River pollution putting new-builds on hold, investigation finds

100,000 new-builds in England and Wales are at risk due to restrictions on developments pressuring authorities to hit phosphate pollution targets in waterways.

Homes set to be built across the UK face being delayed or even being scrapped because of river pollution which could cost the economy £16bn, a BBC investigation uncovered. 

Experts have reported phosphate, a chemical which can be found in animal and human waste, is getting into rivers and affecting the quality of water.

Housing developers are urging governments to take immediate action in finding a solution to the problem and The Home Builders Federation are assisting in representing them. 

However, campaigners have said more must be done to save rivers in the UK before it’s too late.

Stricter rules on river pollution targets, which were adopted in 2020, have affected 5000 new homes in Wales and could cost their economy £700m.

HBF have contacted planning authorities and developers calculated 74 areas in England are also affected by phosphate restrictions on housebuilding.

The trade association has estimated the impact could be a £16bn loss in economic activity in England and Wales, reports the BBC.

Stewart Baseley, Executive Chairman of the HBF told the BBC: ‘We have government agency-imposed moratoriums on house building across large swathes of the country for nutrient neutrality, despite house building being a minor contributor to the issue.

‘House building delivers growth, and it is crucial that the government re-evaluates the impacts of these costs and moratoriums and ensures that the industry is sufficiently supported such that it can deliver desperately needed new homes and the associated social and economic benefits.

‘It is encouraging that after almost three years of home builders’ pleas, the government seems to be looking to find solutions, but we need urgent actions that matches the scale and urgency of the issue.’

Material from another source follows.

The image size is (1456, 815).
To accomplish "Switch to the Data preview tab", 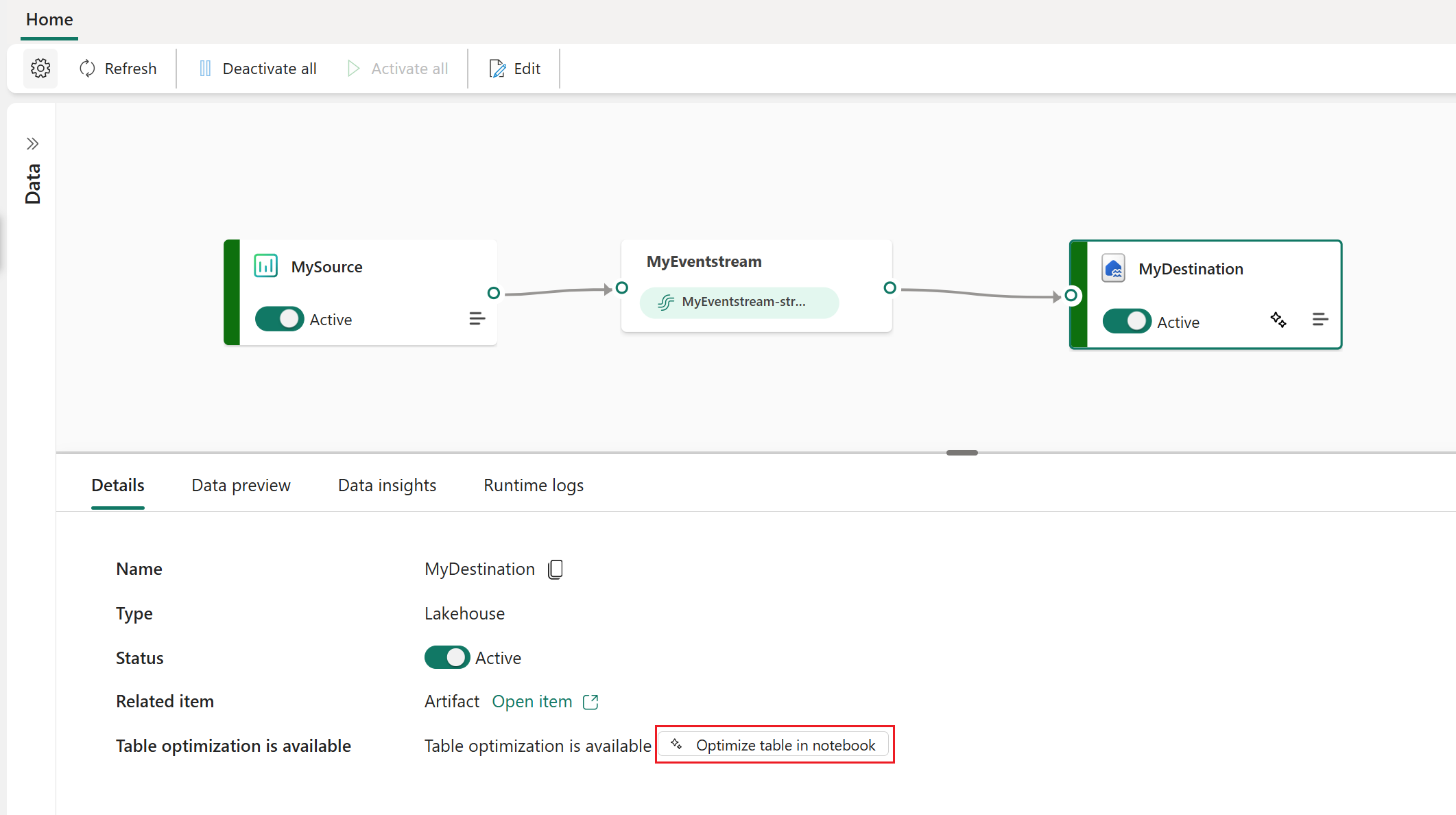I will click(x=241, y=486).
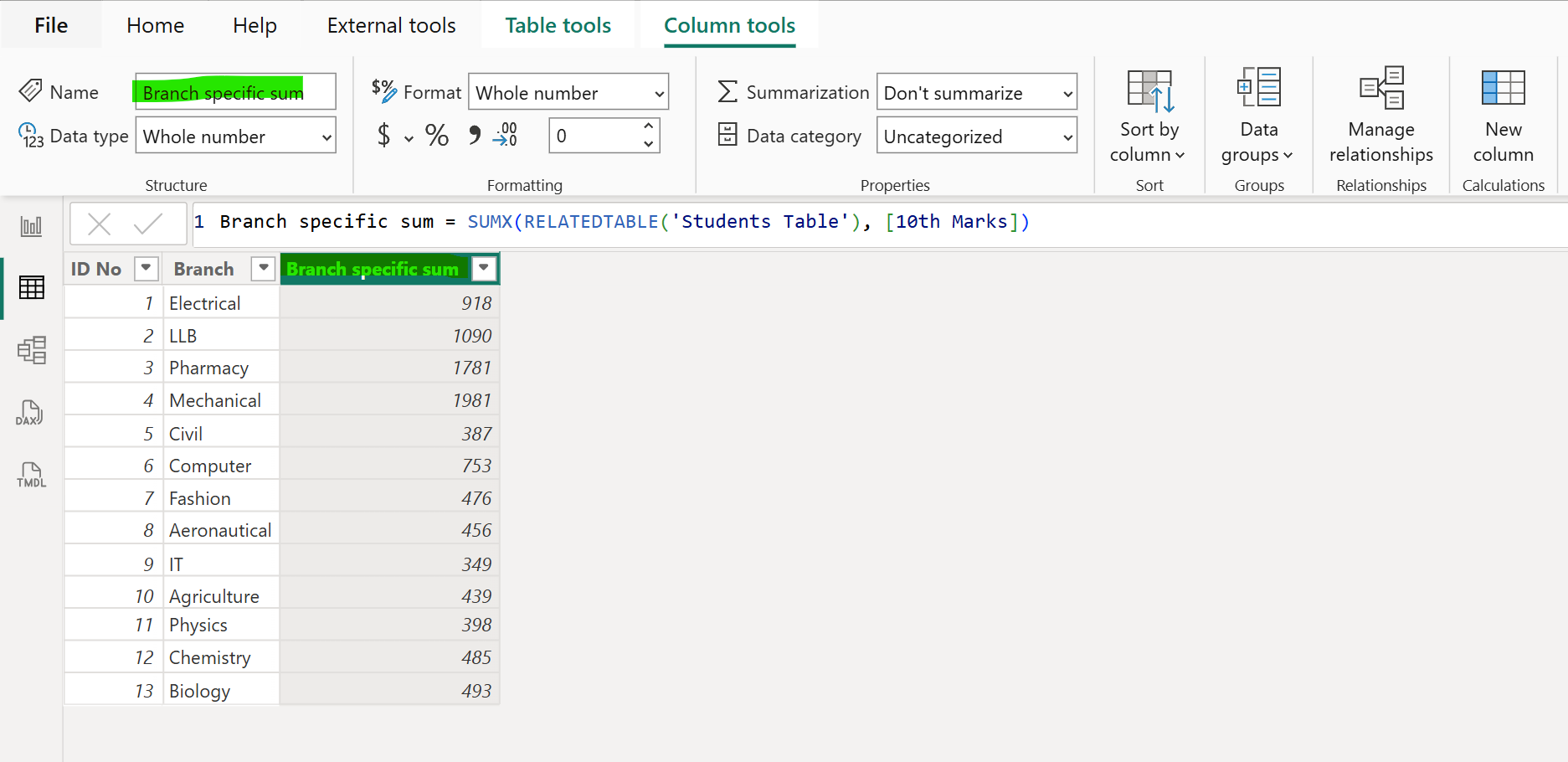Open the TMDL view
The image size is (1568, 762).
31,474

The problem of phosphate pollution has been a serious issue in Wales since 2021 – too much phosphate in the water can lead to increased algae growth which can release toxins harmful to humans and animals and decreases the levels of oxygen in the water. 

Last year the country set new targets for the pollution issue causing new builds to hit a stand-still and applications to construct new homes being rejected. 

Ceredigion MP Ben Lake told the BBC whilst it is good the country is trying to create cleaner waterways, rural areas in Wales, such as Ceredigion, are facing a housing ‘crisis’ and can’t afford to have new builds rejected.